The pain felt beneath the left shoulder blade (scapula) is a common complaint, even though this area does not house any major internal organs. The sensation usually originates in the back muscles and joints, or it is perceived there through referred pain. Referred pain is a neurological phenomenon where nerve pathways from an internal structure converge with those from the skin and muscle at the spinal cord. This convergence causes the brain to misinterpret the source of the discomfort. Understanding the difference between local muscle strain and pain referred from deeper structures is important for determining the cause.
Local Causes: Musculoskeletal Pain
The most frequent source of pain directly beneath the left shoulder blade is a mechanical problem involving the surrounding muscles and the thoracic spine. A network of muscles, including the rhomboids and the trapezius, attach directly to the scapula. Strain or overuse of these muscle groups can create tender areas known as trigger points that produce a deep, aching sensation.
Poor posture, especially prolonged slouching, places chronic stress on the muscles and ligaments of the upper back. This sustained tension can lead to muscle fatigue and local inflammation, causing a persistent, dull ache. Dysfunction in the thoracic facet joints (the small joints connecting the vertebrae of the mid-back) can also generate pain that localizes directly adjacent to the scapula.
Nerve irritation in the cervical spine (neck) may also radiate pain downward to the shoulder blade area. A pinched nerve caused by a bulging disc, for example, can send sharp or burning sensations along the nerve root into the upper back. If the pain changes or worsens with specific movements of the neck or arm, it often points toward a structural or muscular origin.
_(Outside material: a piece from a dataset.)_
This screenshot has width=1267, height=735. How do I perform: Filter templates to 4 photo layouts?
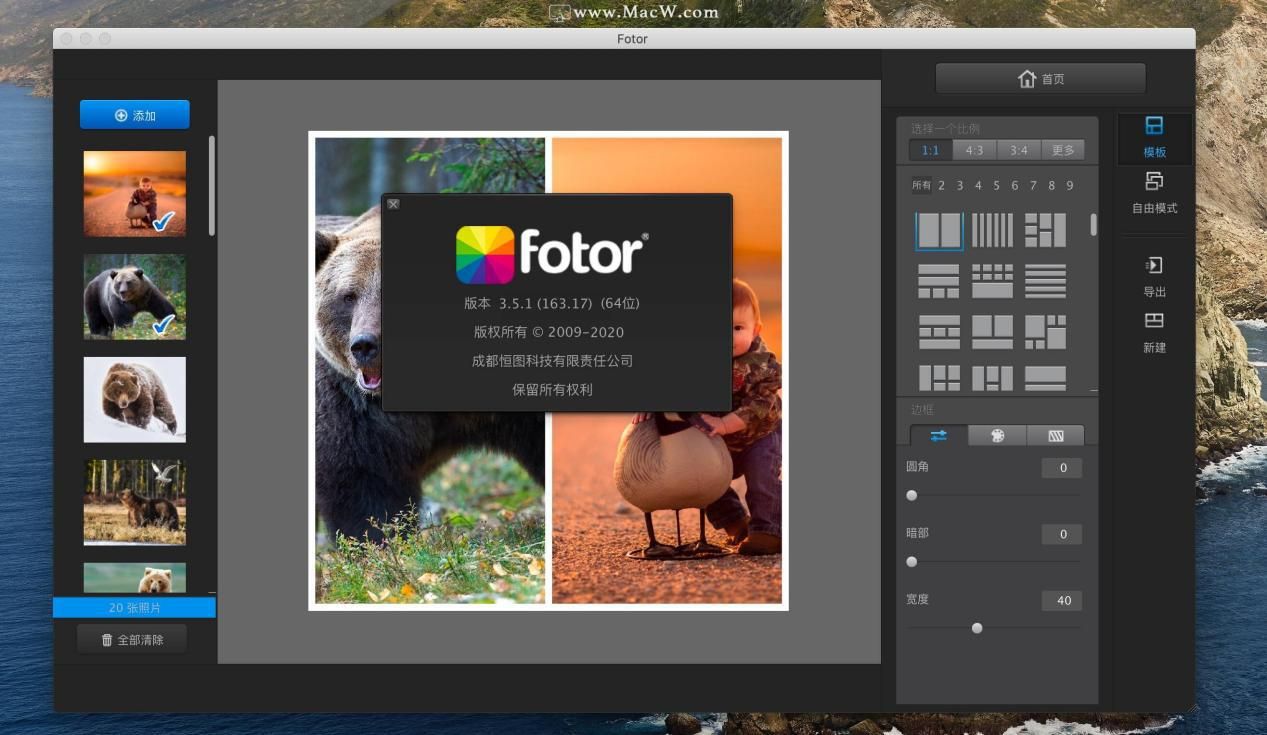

Deeper Causes: Referred Pain from the Thorax
Pain perceived under the left shoulder blade can be a manifestation of a serious condition originating in the chest cavity. The heart, though located in the front of the chest, shares nerve pathways with the back, neck, and left arm. During a cardiac event, such as a heart attack, the resulting pain can be felt in the left scapular area instead of, or in addition to, classic chest discomfort.
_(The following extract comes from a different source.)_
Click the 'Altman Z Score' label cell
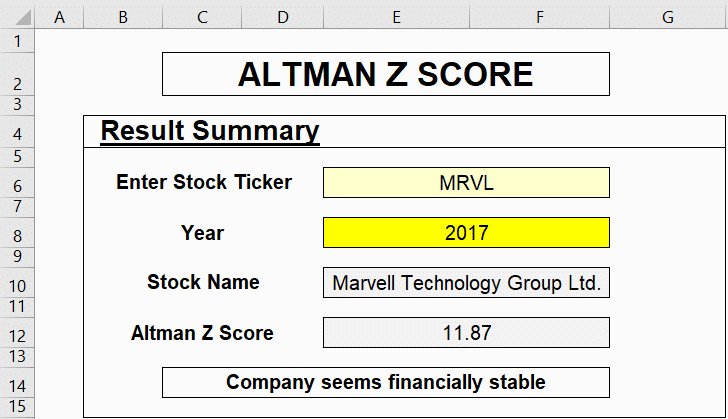click(202, 333)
This referred pain from the heart is often described as a squeezing pressure or a deep ache that does not change with movement or position. Conditions like angina (chest pain due to reduced blood flow to the heart muscle) can also present as pain radiating to the left shoulder blade. If this pain is accompanied by symptoms like shortness of breath, sweating, or chest pressure, seek immediate emergency medical attention.
The lungs and the pleura (the thin membrane lining the lungs and chest wall) can also refer pain to the back. Inflammation of the pleura, known as pleurisy, typically causes a sharp pain that worsens when taking a deep breath or coughing. Irritation of the diaphragm (the large muscle separating the chest and abdomen) can send pain signals up the phrenic nerve, leading to discomfort felt in the shoulder and scapular region.
Deeper Causes: Referred Pain from the Upper Abdomen
Internal organs situated in the upper left quadrant of the abdomen, below the diaphragm, are another source of referred pain to the left scapula. The spleen, which sits high on the left side, can cause pain in the left shoulder tip or shoulder blade if it ruptures or becomes severely enlarged. This specific pattern, known as Kehr’s sign, occurs because blood or fluid irritates the diaphragm, which then transmits the pain along the phrenic nerve.
The pancreas, located deep in the abdomen, can cause pain that radiates posteriorly toward the left shoulder blade during inflammation, such as acute pancreatitis. This pain is typically severe and often accompanied by intense upper abdominal pain that may wrap around the side. Severe stomach ulcers or gastric perforation can also irritate the underside of the diaphragm, leading to referred pain in the back.